[Text block start]

SC 13G/A

 

 

UNITED STATES

SECURITIES AND EXCHANGE COMMISSION

Washington, D.C. 20549

 

 

SCHEDULE 13G

Under the Securities Exchange Act of 1934

(Amendment No. 6)*

 

 

Super Micro Computer, Inc.

(Name of Issuer)

Common Stock, par value $0.001

(Title of Class of Securities)

86800U104

(CUSIP Number)

December 31, 2017

(Date of Event with Requires Filing of this Statement)

 

 

Check the appropriate box to designate the rule pursuant to which this Schedule is filed:

☐ Rule 13d-1(b)

☐ Rule 13d-1(c)

☒ Rule 13d-1(d)

 

* The remainder of this cover page shall be filled out for a reporting person’s initial filing on this form with respect to the subject class of securities, and for any subsequent amendment containing information which would alter disclosures provided in a prior cover page.

The information required on the remainder of this cover page shall not be deemed to be “filed” for the purpose of Section 18 of the Securities Exchange Act of 1934 (“Act”) or otherwise subject to the liabilities of that section of the Act but shall be subject to all other provisions of the Act (however, see the Notes).

 

 

 


CUSIP NO. 868000104

 

  1.

[Text block end]

# Work to do:
[A] Answer these questions about the Schedule 13G cover page, one per line:
(i) What company is named as the issuer?
(ii) Which rule is marked as the one under which the schedule is filed?
(iii) What amendment number does the filing carry?
[B] Using the Schedule 13G cover page, explain in one to three sentences when the remainder of the cover page must be filled out.
[C] Carry the Schedule 13G cover page for Super Micro Computer forward from its last line.

[Provided data start]

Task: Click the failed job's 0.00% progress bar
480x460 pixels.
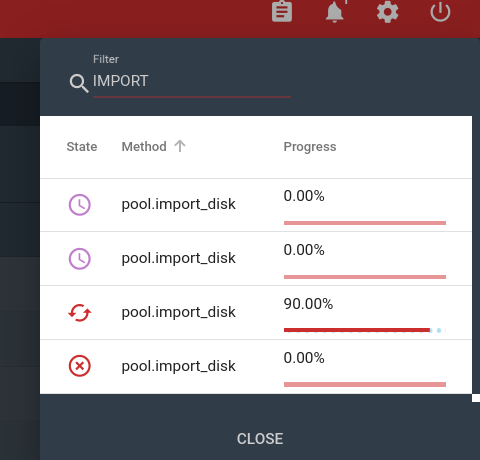Action: point(365,384)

[Provided data end]

# Task-by-task results:
[A]
(i) Super Micro Computer, Inc.
(ii) Rule 13d-1(d)
(iii) Amendment No. 6

[B] The remainder must be filled out for a reporting person's initial filing on this form for the subject class of securities. It must also be filled out for any later amendment with information that would change the disclosures in a prior cover page.

[C]
  NAMES OF REPORTING PERSONS

 

  Charles Liang

  2.      

  CHECK THE APPROPRIATE BOX IF A MEMBER OF A GROUP

  (a)  ☐        (b)  ☐

 

  3.      

  SEC USE ONLY

 

  4.      

  CITIZENSHIP OR PLACE OF ORGANIZATION

 

  United States

NUMBER OF

SHARES

  BENEFICIALLY  

OWNED BY

EACH

REPORTING

PERSON

WITH

    5.     

  SOLE VOTING POWER

 

  0

  6.     

  SHARED VOTING POWER

 

  8,983,177 (1)

  7.     

  SOLE DISPOSITIVE POWER

 

  0

  8.     

  SHARED DISPOSITIVE POWER

 

   8,983,177 (1)

  9.      

  AGGREGATE AMOUNT BENEFICIALLY OWNED BY EACH REPORTING PERSON

 

  8,983,177 (1)

10.      

  CHECK IF THE AGGREGATE AMOUNT IN ROW (9) EXCLUDES CERTAIN SHARES

 

  ☐

11.      

  PERCENT OF CLASS REPRESENTED BY AMOUNT IN ROW (9)

 

  17.7%

12.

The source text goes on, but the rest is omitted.